Pas seulement. On est en train de découvrir que miser sur les énergies renouvelables sans solution efficace de stockage n’est pas une option. Au Royaume-Uni, 20 % de l’électricité est d’origine éolienne. En l’absence de vent, comme c’est le cas actuellement, le prix du kilowattheure s’envole littéralement. L’Europe a choisi une voie de transition énergétique qui montre ses limites, et qui s’annonce surtout structurellement inflationniste. Tant qu’on n’a pas de solution de stockage pertinente, il faudra financer et entretenir deux systèmes électriques, celui des renouvelables, et le système de secours qui doit pouvoir compenser dès que le vent ou le soleil font défaut, ou que la demande grimpe pour une raison ou une autre. C’est évidemment plus coûteux que d’entretenir un seul système. A cela s’ajoute le fait qu’une externalité négative qui n’était pas valorisée jusqu’à récemment, le CO2, a aujourd’hui un prix qui ne cesse de grimper. Les prix spot sont à des niveaux records un peu partout en Europe. La France est en partie protégée du fait de son nucléaire historique, mais les interconnexions européennes lors des pics de consommation font que cela finit par rejaillir chez nous.

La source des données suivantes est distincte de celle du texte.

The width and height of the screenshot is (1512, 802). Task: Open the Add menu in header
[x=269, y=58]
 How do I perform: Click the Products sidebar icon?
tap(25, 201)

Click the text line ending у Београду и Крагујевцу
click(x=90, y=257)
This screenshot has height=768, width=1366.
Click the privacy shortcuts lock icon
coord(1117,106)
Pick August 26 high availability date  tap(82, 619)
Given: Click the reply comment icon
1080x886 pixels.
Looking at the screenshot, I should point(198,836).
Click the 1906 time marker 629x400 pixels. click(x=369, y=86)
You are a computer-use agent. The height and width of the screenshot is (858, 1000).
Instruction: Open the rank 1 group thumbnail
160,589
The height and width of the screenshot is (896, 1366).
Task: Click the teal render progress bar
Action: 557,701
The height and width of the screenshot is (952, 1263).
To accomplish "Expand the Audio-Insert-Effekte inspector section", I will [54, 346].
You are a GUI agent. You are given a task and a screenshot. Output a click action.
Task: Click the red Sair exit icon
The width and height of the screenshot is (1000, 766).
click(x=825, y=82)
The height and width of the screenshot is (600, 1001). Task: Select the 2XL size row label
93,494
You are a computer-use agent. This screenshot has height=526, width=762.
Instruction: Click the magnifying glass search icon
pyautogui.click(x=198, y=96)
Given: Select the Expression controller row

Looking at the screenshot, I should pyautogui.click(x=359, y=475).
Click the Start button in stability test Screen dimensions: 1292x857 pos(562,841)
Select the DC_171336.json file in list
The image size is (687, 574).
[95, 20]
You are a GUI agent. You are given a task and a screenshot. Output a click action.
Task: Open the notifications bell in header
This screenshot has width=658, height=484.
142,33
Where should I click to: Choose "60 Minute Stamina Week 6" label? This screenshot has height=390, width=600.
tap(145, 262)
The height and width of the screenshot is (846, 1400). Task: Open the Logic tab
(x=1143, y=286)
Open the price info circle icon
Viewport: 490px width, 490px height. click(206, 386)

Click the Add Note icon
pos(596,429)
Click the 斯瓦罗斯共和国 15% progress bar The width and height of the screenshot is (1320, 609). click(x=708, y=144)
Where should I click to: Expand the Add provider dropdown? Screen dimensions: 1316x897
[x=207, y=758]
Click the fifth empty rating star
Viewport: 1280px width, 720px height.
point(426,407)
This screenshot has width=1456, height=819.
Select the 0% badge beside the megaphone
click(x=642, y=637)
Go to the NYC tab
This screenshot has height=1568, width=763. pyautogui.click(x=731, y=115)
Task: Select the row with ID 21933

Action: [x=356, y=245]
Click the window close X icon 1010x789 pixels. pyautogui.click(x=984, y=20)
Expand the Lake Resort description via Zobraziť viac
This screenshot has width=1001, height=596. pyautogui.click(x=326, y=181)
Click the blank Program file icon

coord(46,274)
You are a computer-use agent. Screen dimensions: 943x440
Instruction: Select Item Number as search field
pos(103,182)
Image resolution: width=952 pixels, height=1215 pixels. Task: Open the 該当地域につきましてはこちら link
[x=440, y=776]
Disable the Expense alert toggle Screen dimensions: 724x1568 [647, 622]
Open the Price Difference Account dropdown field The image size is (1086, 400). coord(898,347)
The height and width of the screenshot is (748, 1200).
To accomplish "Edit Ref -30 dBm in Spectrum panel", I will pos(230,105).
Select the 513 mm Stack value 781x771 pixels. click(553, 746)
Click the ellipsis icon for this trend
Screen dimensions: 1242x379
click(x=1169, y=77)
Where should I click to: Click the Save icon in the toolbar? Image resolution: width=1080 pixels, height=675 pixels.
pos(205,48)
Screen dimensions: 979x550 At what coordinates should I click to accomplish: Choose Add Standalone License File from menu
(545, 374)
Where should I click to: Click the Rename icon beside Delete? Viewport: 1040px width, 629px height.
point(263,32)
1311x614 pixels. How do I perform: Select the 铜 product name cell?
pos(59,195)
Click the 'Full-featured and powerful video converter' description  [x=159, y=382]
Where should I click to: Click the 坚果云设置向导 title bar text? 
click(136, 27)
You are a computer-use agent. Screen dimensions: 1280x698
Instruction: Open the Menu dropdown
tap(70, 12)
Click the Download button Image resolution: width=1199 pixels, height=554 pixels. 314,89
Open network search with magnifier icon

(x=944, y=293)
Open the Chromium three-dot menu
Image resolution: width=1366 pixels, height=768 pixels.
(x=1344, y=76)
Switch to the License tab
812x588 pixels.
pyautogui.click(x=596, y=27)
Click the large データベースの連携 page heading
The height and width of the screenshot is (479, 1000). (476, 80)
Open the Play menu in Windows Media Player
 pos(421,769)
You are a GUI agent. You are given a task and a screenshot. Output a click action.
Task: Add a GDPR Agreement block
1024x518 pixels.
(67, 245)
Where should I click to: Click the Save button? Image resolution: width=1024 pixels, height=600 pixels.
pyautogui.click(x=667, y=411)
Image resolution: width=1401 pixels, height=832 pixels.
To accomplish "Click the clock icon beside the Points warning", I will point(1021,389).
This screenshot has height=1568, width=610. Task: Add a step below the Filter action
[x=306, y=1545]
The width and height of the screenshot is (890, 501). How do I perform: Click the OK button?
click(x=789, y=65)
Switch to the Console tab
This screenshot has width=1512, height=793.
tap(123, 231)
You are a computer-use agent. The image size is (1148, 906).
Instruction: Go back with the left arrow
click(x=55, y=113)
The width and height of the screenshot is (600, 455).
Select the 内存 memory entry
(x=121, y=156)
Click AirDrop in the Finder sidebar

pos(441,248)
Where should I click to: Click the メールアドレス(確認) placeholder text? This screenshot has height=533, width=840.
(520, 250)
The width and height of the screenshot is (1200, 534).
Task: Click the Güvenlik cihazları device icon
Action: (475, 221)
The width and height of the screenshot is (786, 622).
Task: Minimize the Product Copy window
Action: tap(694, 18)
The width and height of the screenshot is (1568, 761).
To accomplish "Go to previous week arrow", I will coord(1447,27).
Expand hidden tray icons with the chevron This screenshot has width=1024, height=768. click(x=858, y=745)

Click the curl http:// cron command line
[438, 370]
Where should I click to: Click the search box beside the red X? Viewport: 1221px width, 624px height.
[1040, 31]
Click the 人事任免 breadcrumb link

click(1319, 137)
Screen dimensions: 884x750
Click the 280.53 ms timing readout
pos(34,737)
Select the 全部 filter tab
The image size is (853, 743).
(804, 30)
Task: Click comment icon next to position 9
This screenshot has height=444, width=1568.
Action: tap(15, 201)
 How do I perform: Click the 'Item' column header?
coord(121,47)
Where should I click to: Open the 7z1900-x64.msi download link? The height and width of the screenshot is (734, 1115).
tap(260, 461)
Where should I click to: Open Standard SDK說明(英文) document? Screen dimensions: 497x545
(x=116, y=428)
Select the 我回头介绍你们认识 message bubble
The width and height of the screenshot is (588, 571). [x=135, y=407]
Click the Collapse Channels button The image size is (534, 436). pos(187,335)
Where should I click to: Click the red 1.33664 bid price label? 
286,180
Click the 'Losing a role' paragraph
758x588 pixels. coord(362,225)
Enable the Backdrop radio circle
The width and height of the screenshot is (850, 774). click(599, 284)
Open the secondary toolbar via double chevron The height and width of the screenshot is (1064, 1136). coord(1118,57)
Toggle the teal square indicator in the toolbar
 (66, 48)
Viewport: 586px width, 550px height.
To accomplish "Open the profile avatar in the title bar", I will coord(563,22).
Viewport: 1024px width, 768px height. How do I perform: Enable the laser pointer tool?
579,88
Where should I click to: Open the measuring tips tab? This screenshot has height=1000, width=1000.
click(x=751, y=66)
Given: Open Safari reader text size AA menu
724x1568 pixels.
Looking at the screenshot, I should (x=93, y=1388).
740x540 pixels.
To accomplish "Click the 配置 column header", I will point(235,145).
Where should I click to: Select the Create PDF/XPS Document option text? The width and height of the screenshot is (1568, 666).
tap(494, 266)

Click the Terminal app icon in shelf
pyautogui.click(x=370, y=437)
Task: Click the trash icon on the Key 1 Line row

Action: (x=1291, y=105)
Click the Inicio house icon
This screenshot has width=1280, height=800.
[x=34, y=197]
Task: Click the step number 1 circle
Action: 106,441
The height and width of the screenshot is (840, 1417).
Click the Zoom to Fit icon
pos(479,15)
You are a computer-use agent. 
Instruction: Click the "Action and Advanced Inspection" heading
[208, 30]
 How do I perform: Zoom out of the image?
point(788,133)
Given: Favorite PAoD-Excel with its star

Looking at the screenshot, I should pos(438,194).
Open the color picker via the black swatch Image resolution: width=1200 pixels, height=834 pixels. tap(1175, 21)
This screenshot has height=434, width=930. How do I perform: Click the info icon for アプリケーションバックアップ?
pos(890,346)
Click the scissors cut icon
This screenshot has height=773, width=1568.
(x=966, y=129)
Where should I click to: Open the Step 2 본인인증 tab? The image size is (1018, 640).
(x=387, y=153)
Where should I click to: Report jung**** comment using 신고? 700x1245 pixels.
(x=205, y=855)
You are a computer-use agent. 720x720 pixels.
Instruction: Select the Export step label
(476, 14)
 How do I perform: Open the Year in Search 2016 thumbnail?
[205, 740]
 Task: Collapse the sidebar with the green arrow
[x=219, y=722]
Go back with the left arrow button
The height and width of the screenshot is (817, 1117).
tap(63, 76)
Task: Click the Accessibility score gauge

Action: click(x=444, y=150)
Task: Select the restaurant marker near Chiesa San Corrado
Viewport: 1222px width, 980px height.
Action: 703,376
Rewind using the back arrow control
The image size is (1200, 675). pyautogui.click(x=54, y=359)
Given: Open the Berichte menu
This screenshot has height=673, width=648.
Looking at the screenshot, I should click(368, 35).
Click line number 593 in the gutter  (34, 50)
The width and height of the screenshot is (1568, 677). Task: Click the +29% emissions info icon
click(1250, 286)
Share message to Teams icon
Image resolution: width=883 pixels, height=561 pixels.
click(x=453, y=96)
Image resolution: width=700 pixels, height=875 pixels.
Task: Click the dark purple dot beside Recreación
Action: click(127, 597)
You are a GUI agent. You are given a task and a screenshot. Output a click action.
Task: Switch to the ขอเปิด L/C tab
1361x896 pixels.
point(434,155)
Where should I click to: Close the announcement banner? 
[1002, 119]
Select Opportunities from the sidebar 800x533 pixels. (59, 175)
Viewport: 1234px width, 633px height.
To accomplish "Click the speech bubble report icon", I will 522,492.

« On entend dire que le tarif des modules nécessaires aux panneaux solaires et aux éoliennes va progressivement baisser. Ce n’est pas si simple »

Il faut donc se faire à l’idée de prix énergétiques structurellement plus élevés ?

Il faut arrêter de croire, et de dire, que la transition énergétique sera facile et ne coûtera pas cher. Aux prix de l’énergie s’ajoute celui des métaux nécessaires à cette transformation, et qui ont déjà commencé à augmenter. On entend dire que le tarif des modules nécessaires aux panneaux solaires et aux éoliennes va progressivement baisser. Ce n’est pas si simple. Les matières premières nécessaires à leur fabrication représentent entre 20 % et 25 % du prix final et la rareté de certaines d’entre elles pose déjà des problèmes. Cela a d’autres conséquences. Par exemple, la taxonomie européenne a vocation à flécher les financements vers les activités essentielles à la transition énergétique. Il faut absolument qu’elle intègre l’industrie minière, car si ce secteur a du mal à se financer, ce sera une catastrophe pour la transition verte.

C’est aussi un sujet politique…

En France, cela devrait être un des thèmes centraux de la campagne présidentielle. Les tarifs du gaz et de l’électricité pour les particuliers vont encore augmenter l’an prochain, les prix à la pompe ne cessent de grimper. C’est un sujet qui touche au portefeuille et plus largement au mode de vie de la population.